TASK STATEMENT: All of the entries should be returned without a single change.

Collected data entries

• • • • •

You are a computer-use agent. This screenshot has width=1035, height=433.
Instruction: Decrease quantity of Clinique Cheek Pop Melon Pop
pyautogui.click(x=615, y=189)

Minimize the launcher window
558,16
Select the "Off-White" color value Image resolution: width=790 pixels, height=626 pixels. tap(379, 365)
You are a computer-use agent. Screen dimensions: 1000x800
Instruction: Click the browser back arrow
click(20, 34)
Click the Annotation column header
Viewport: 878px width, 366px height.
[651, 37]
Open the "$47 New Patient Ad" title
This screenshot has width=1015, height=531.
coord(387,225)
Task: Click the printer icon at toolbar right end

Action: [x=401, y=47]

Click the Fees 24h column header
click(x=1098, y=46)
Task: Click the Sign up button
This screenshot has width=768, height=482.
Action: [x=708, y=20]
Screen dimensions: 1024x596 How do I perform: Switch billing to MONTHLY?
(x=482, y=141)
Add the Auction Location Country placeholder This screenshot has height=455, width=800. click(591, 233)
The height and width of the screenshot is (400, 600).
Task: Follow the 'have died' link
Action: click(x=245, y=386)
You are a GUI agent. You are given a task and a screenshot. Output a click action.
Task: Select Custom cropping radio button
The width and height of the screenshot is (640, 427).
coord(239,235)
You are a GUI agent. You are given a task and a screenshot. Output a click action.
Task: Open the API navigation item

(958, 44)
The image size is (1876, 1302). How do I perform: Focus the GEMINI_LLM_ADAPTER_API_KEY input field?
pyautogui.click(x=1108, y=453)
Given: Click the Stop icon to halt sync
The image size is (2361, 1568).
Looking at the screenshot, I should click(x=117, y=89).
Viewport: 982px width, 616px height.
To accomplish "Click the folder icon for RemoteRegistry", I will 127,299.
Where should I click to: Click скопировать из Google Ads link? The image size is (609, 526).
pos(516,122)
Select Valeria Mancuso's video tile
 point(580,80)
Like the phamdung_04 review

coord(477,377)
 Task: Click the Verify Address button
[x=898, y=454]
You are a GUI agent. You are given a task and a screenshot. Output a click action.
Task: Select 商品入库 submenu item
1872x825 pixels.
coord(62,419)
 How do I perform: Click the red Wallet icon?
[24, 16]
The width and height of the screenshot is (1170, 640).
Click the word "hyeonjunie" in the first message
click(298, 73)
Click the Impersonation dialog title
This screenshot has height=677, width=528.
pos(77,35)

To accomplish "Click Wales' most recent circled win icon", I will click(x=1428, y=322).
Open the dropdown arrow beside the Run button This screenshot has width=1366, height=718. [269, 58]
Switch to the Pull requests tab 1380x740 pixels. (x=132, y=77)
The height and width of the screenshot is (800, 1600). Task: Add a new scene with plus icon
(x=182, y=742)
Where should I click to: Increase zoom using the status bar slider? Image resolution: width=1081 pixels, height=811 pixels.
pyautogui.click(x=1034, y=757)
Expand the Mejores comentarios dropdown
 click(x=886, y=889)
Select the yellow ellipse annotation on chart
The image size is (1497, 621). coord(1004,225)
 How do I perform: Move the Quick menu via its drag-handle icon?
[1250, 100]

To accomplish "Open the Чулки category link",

• • • • •

RESULT FOR THIS TASK:
You are a computer-use agent. This screenshot has width=1035, height=433.
Instruction: Decrease quantity of Clinique Cheek Pop Melon Pop
pyautogui.click(x=615, y=189)

Minimize the launcher window
558,16
Select the "Off-White" color value Image resolution: width=790 pixels, height=626 pixels. tap(379, 365)
You are a computer-use agent. Screen dimensions: 1000x800
Instruction: Click the browser back arrow
click(20, 34)
Click the Annotation column header
Viewport: 878px width, 366px height.
[651, 37]
Open the "$47 New Patient Ad" title
This screenshot has width=1015, height=531.
coord(387,225)
Task: Click the printer icon at toolbar right end

Action: [x=401, y=47]

Click the Fees 24h column header
click(x=1098, y=46)
Task: Click the Sign up button
This screenshot has width=768, height=482.
Action: [x=708, y=20]
Screen dimensions: 1024x596 How do I perform: Switch billing to MONTHLY?
(x=482, y=141)
Add the Auction Location Country placeholder This screenshot has height=455, width=800. click(591, 233)
The height and width of the screenshot is (400, 600).
Task: Follow the 'have died' link
Action: click(x=245, y=386)
You are a GUI agent. You are given a task and a screenshot. Output a click action.
Task: Select Custom cropping radio button
The width and height of the screenshot is (640, 427).
coord(239,235)
You are a GUI agent. You are given a task and a screenshot. Output a click action.
Task: Open the API navigation item

(958, 44)
The image size is (1876, 1302). How do I perform: Focus the GEMINI_LLM_ADAPTER_API_KEY input field?
pyautogui.click(x=1108, y=453)
Given: Click the Stop icon to halt sync
The image size is (2361, 1568).
Looking at the screenshot, I should click(x=117, y=89).
Viewport: 982px width, 616px height.
To accomplish "Click the folder icon for RemoteRegistry", I will 127,299.
Where should I click to: Click скопировать из Google Ads link? The image size is (609, 526).
pos(516,122)
Select Valeria Mancuso's video tile
 point(580,80)
Like the phamdung_04 review

coord(477,377)
 Task: Click the Verify Address button
[x=898, y=454]
You are a GUI agent. You are given a task and a screenshot. Output a click action.
Task: Select 商品入库 submenu item
1872x825 pixels.
coord(62,419)
 How do I perform: Click the red Wallet icon?
[24, 16]
The width and height of the screenshot is (1170, 640).
Click the word "hyeonjunie" in the first message
click(298, 73)
Click the Impersonation dialog title
This screenshot has height=677, width=528.
pos(77,35)

To accomplish "Click Wales' most recent circled win icon", I will click(x=1428, y=322).
Open the dropdown arrow beside the Run button This screenshot has width=1366, height=718. [269, 58]
Switch to the Pull requests tab 1380x740 pixels. (x=132, y=77)
The height and width of the screenshot is (800, 1600). Task: Add a new scene with plus icon
(x=182, y=742)
Where should I click to: Increase zoom using the status bar slider? Image resolution: width=1081 pixels, height=811 pixels.
pyautogui.click(x=1034, y=757)
Expand the Mejores comentarios dropdown
 click(x=886, y=889)
Select the yellow ellipse annotation on chart
The image size is (1497, 621). coord(1004,225)
 How do I perform: Move the Quick menu via its drag-handle icon?
[1250, 100]

To accomplish "Open the Чулки category link",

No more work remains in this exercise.